--- Task goal ---
Output the line containing "Test Cases (267, 59)" exactly. Do the same for every line after it through the end of the material, and output nothing else.

_ _ _ _

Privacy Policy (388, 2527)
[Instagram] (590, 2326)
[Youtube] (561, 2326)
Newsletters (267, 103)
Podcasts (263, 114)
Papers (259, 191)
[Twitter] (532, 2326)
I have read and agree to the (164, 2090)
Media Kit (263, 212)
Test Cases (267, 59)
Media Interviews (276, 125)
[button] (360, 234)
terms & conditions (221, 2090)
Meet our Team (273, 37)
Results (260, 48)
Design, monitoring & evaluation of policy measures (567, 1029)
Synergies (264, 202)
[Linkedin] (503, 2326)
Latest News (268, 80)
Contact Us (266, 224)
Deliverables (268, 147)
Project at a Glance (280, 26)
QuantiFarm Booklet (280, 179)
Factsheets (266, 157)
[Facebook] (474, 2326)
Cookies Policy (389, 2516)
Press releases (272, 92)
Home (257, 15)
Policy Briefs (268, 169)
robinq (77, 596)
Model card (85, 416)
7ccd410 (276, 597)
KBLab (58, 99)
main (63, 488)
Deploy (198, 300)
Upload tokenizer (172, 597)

_ _ _ _

--- Exercise result ---
Test Cases (267, 59)
Media Interviews (276, 125)
[button] (360, 234)
terms & conditions (221, 2090)
Meet our Team (273, 37)
Results (260, 48)
Design, monitoring & evaluation of policy measures (567, 1029)
Synergies (264, 202)
[Linkedin] (503, 2326)
Latest News (268, 80)
Contact Us (266, 224)
Deliverables (268, 147)
Project at a Glance (280, 26)
QuantiFarm Booklet (280, 179)
Factsheets (266, 157)
[Facebook] (474, 2326)
Cookies Policy (389, 2516)
Press releases (272, 92)
Home (257, 15)
Policy Briefs (268, 169)
robinq (77, 596)
Model card (85, 416)
7ccd410 (276, 597)
KBLab (58, 99)
main (63, 488)
Deploy (198, 300)
Upload tokenizer (172, 597)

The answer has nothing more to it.